Par là, son itinéraire est exemplaire : fervent démocrate socialisant, il s’attache à asseoir la pérennité d’un État bientôt menacé par l’Allemagne nazie, ce qui le conduit à regarder de plus en plus vers l’Union soviétique. En exil à partir de 1939 aux États-Unis puis en Grande-Bretagne, il reprend le combat pour la reconstitution de son pays dans les frontières de 1918, sa pensée glissant vers un illusoire « nouveau slavisme » mis en avant par les Soviétiques – « slavisme » qui n’est pas sans évoquer un certain « russisme » des dirigeants russes d’aujourd’hui, avec des points communs comme l’utilisation de scrutins si bien « organisés » que le résultat ne peut faire défaut aux visées de l’organisateur. En 1944, Beneš affirme : « Toutes les nations slaves sortiront de la Deuxième Guerre mondiale libres de nouveau, indépendantes et maîtresses chez elle » (Où vont les Slaves ?, 1948, p. 219). C’est exactement l’inverse qui se produisit, l’URSS imposant la reproduction de son propre régime aux nations débarrassées du nazisme. Cela lui a valu un jugement sévère de Raymond Aron : « Beneš a conduit son pays à la servitude parce qu’il n’a pas compris la nature des ambitions communistes et que, dès le temps de la guerre, il a voulu acheter l’amitié de Staline par des concessions » (Le Figaro, 9 novembre 1954).

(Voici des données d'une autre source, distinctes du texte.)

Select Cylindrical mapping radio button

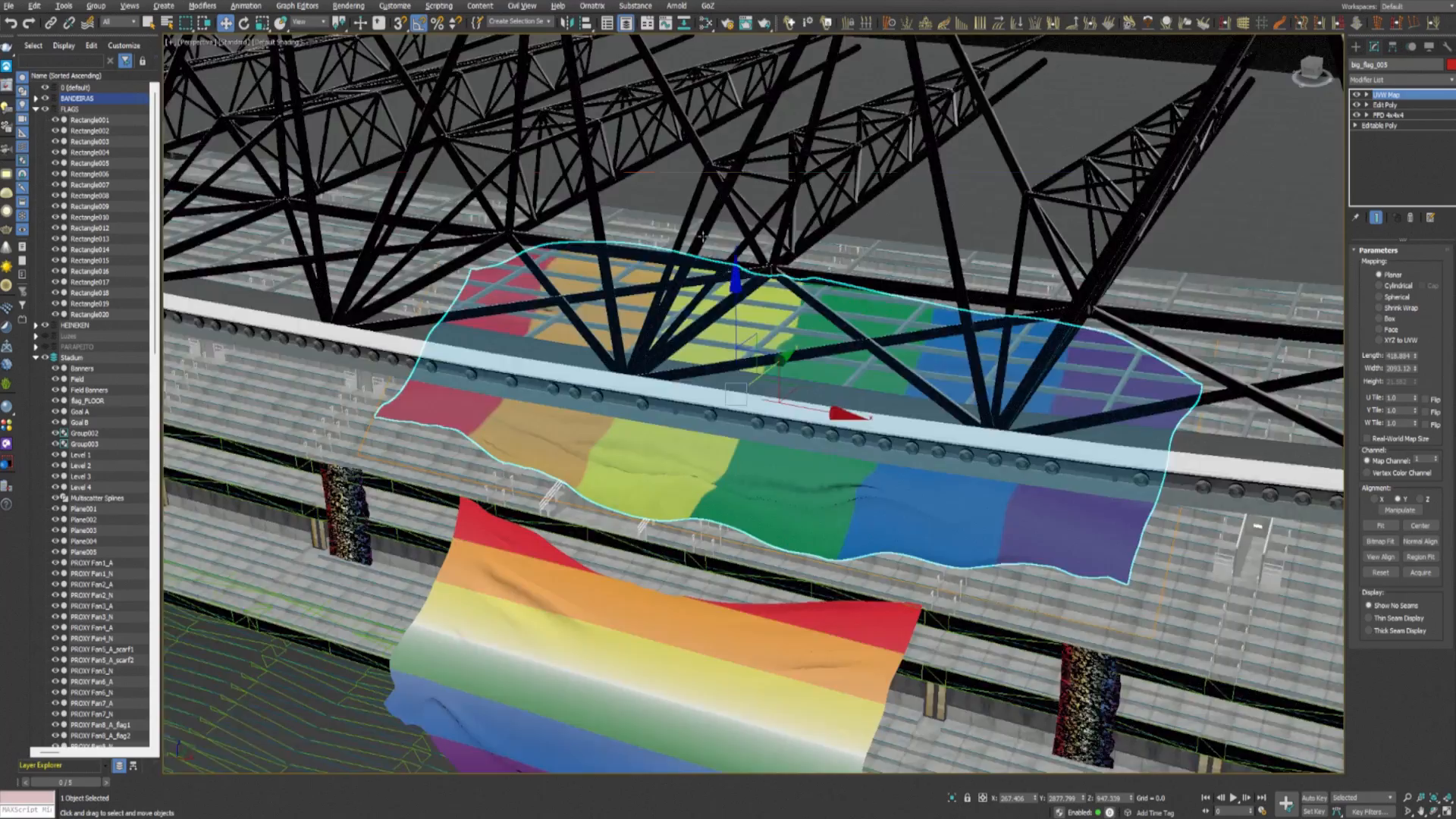(1379, 286)
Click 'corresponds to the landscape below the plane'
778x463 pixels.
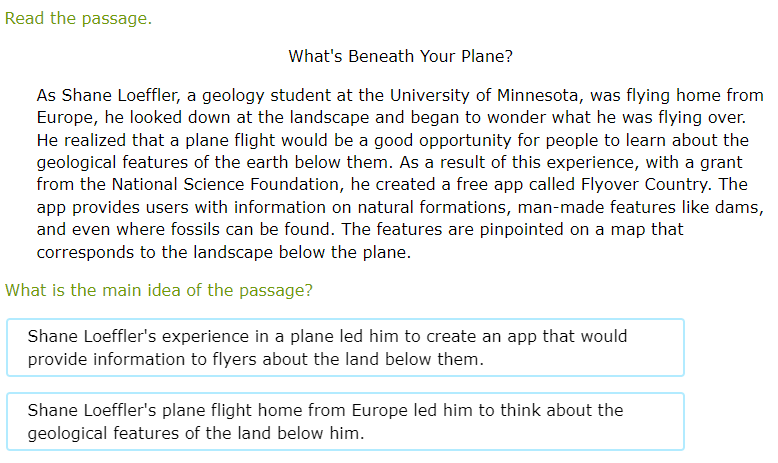(x=223, y=252)
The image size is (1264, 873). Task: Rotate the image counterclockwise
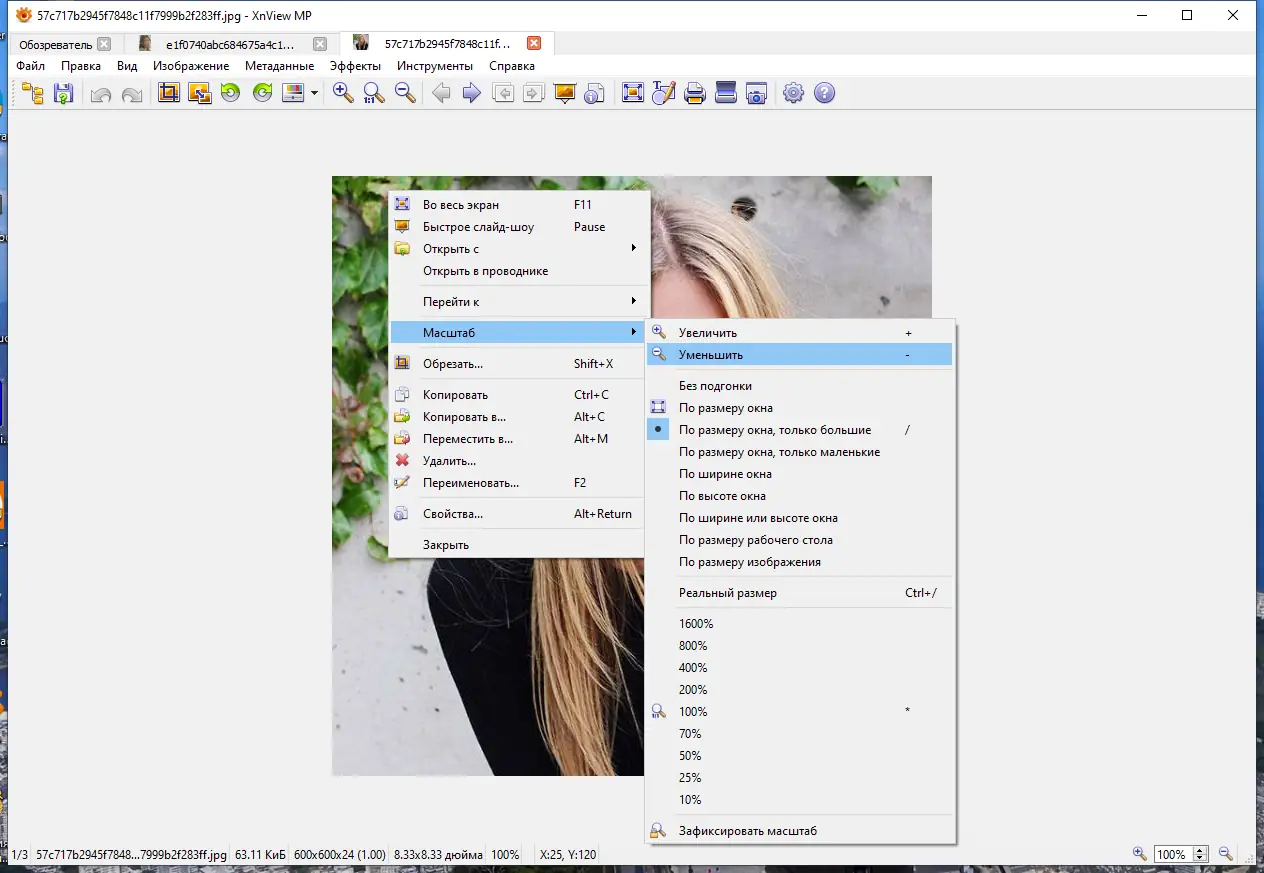(x=230, y=92)
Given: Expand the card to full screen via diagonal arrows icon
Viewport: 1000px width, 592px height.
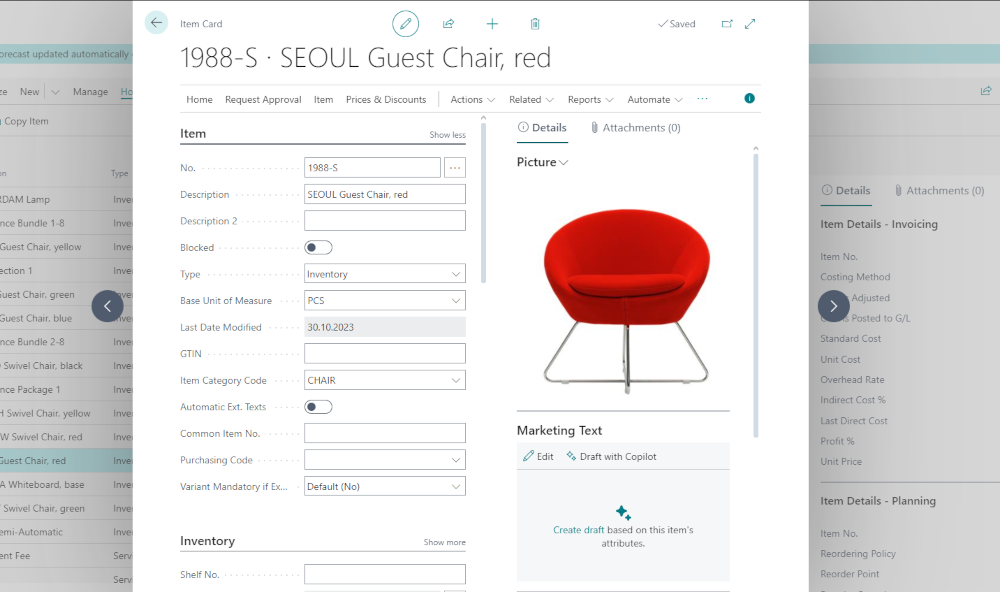Looking at the screenshot, I should [x=750, y=23].
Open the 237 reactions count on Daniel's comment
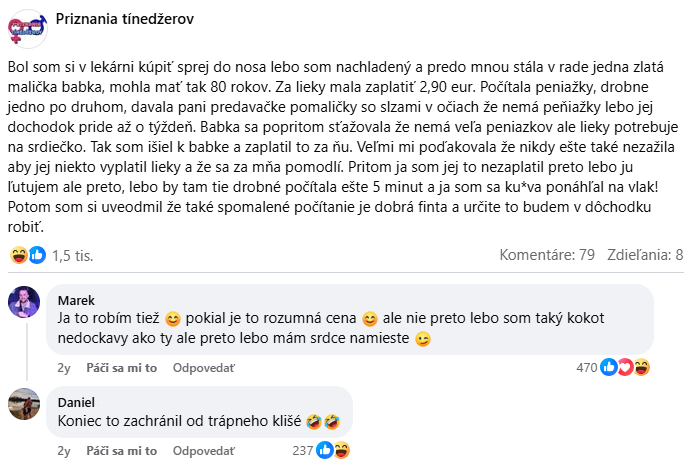This screenshot has width=690, height=471. (303, 451)
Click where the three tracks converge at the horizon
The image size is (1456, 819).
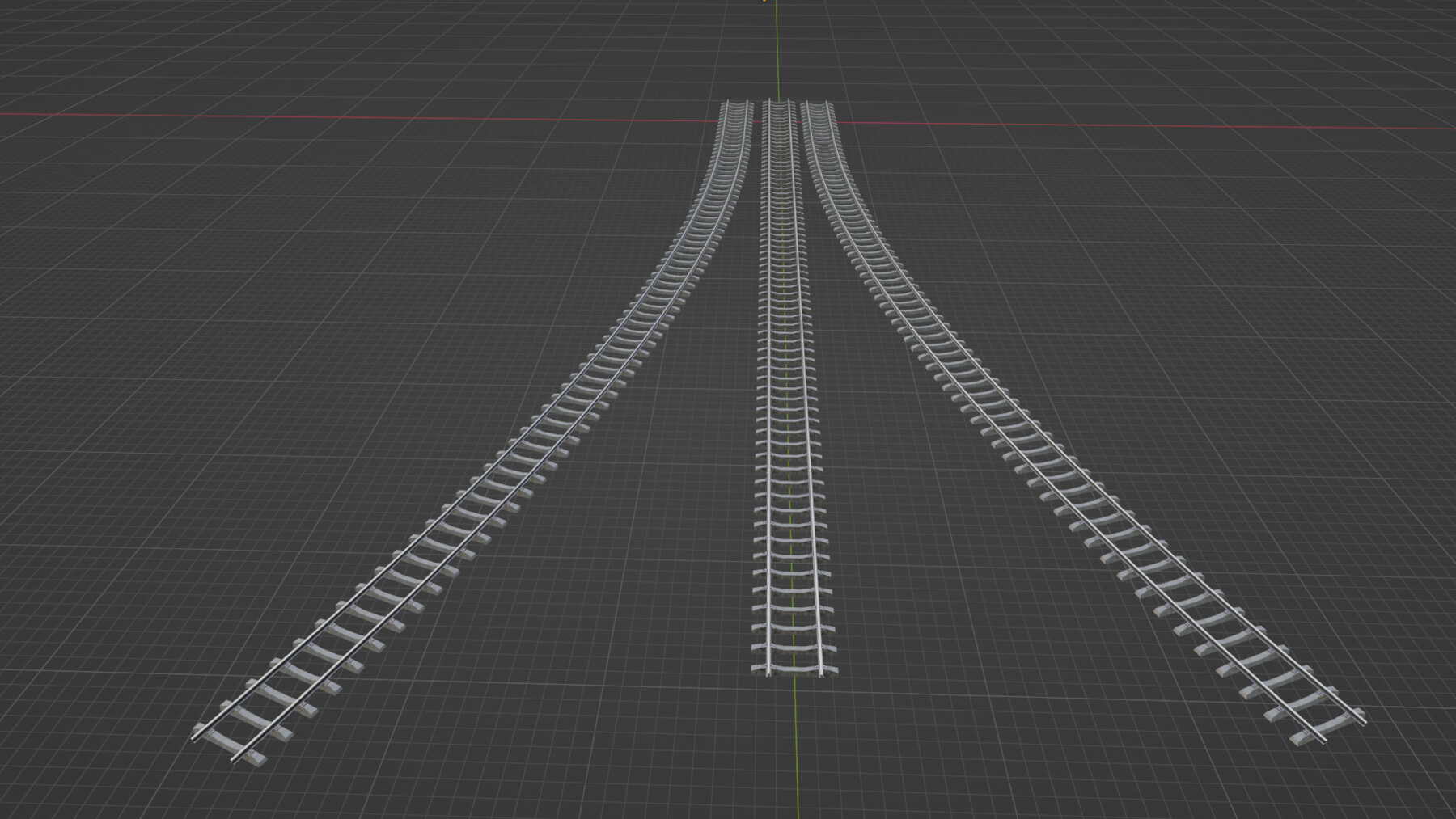point(777,105)
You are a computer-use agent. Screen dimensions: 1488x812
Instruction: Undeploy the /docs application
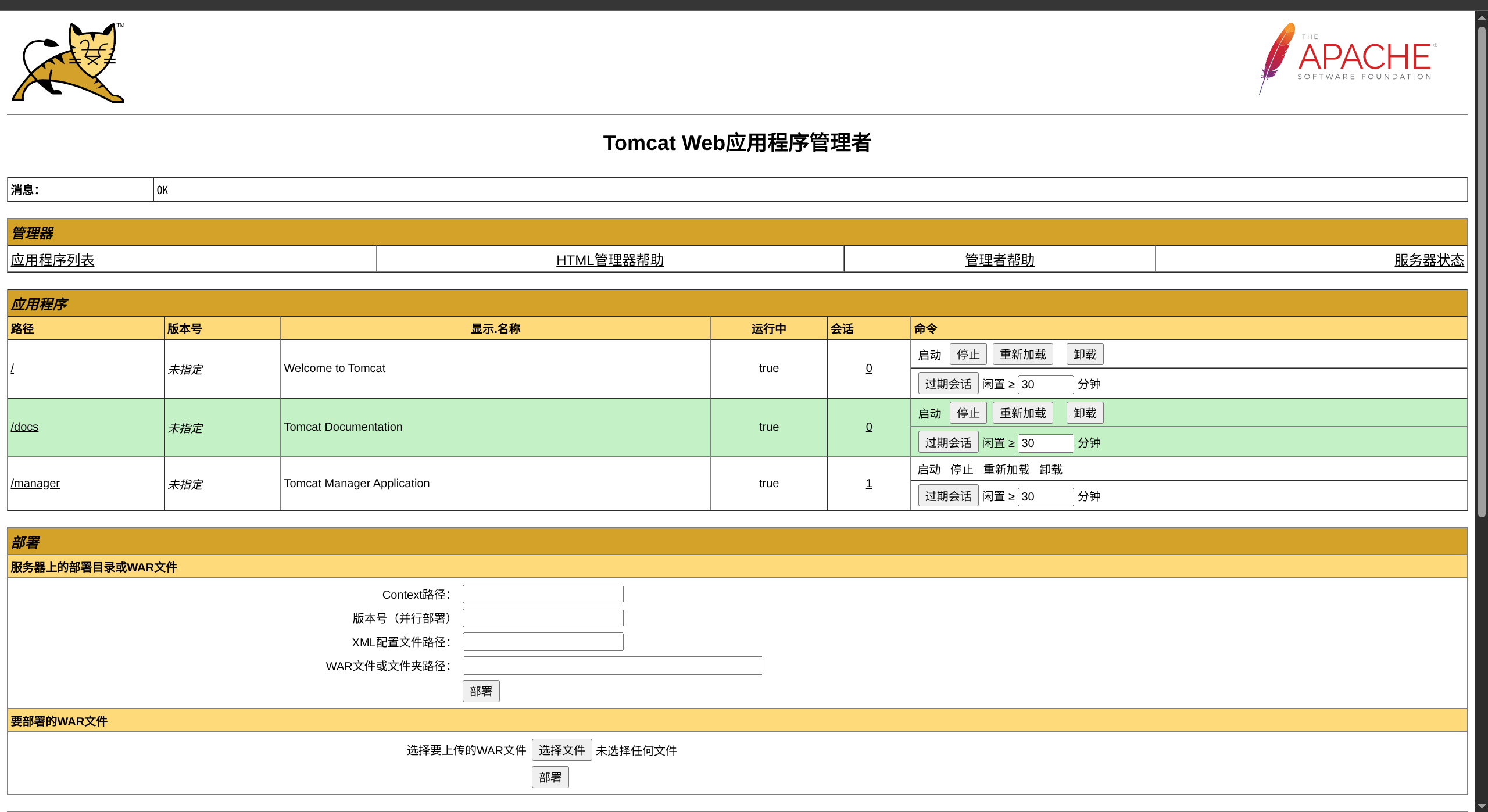pos(1085,413)
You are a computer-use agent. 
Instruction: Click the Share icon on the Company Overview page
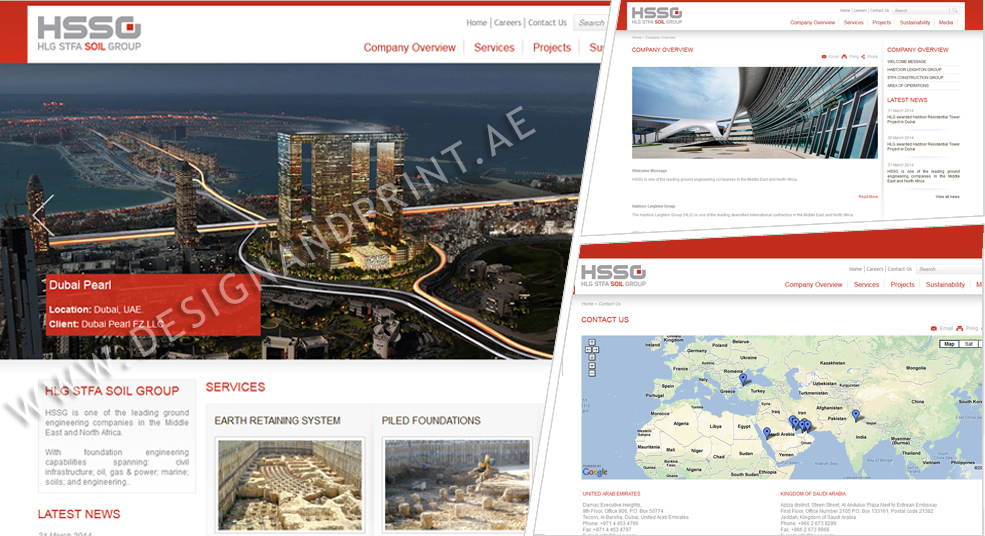click(863, 57)
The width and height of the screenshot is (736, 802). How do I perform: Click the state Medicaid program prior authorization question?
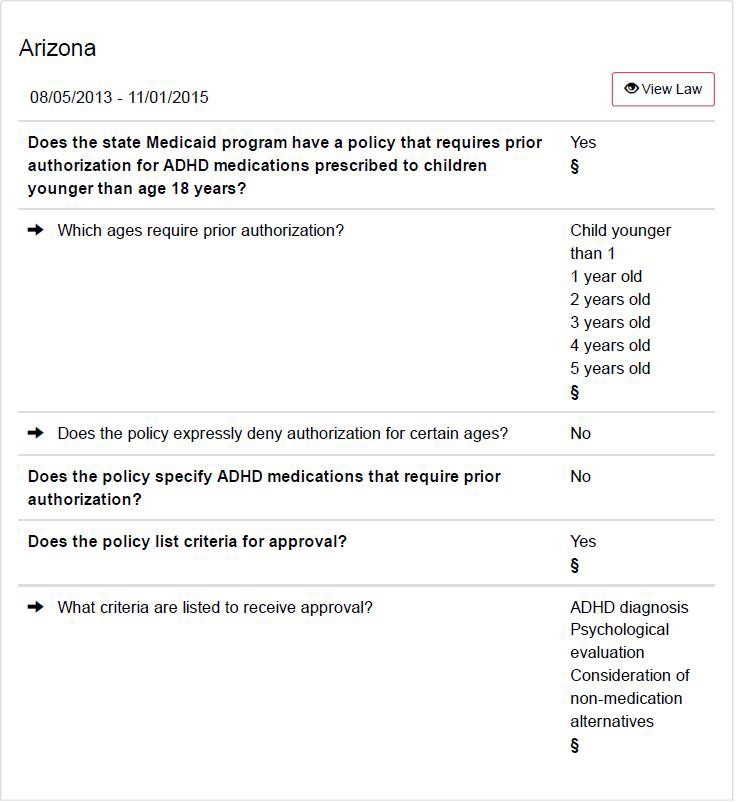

Le célèbre éditorialiste ajoute ailleurs : « Les intentions importent moins en politique que les conséquences de nos actes. »

Entre deux monstres
La lecture du livre d’Antoine Marès qui place Beneš pris entre les deux monstres totalitaires, restitue une importante figure européenne de la première moitié du siècle dernier. Il entraîne le lecteur vers la nécessaire réflexion sur le mode d’élaboration des choix politiques, le poids de la culture, la difficulté à envisager des phénomènes nouveaux. L’auteur ne cache rien des faiblesses de Beneš, tout entier absorbé par son idée de perpétuer un si jeune État-nation, rien non plus de son optimisme parfois sans fondement, ni son rêve de faire de son pays une sorte de pont entre l’Est et l’Ouest, ni de son approbation de l’expulsion brutale des Allemands des Sudètes en 1945… Il nous donne aussi un récit renouvelé de Munich et du « coup de Prague » – la prise du pouvoir en février 1948 par les communistes. Vaclav Havel a eu une formule qui correspond parfaitement au contexte si difficile dans lequel Beneš fut plongé : « Évaluer l’action de Beneš, c’est se confronter à la cruauté de l’histoire elle-même. » En cette première moitié du XXe siècle, il faut convenir que l’histoire ne fut pas avare de situations cruelles.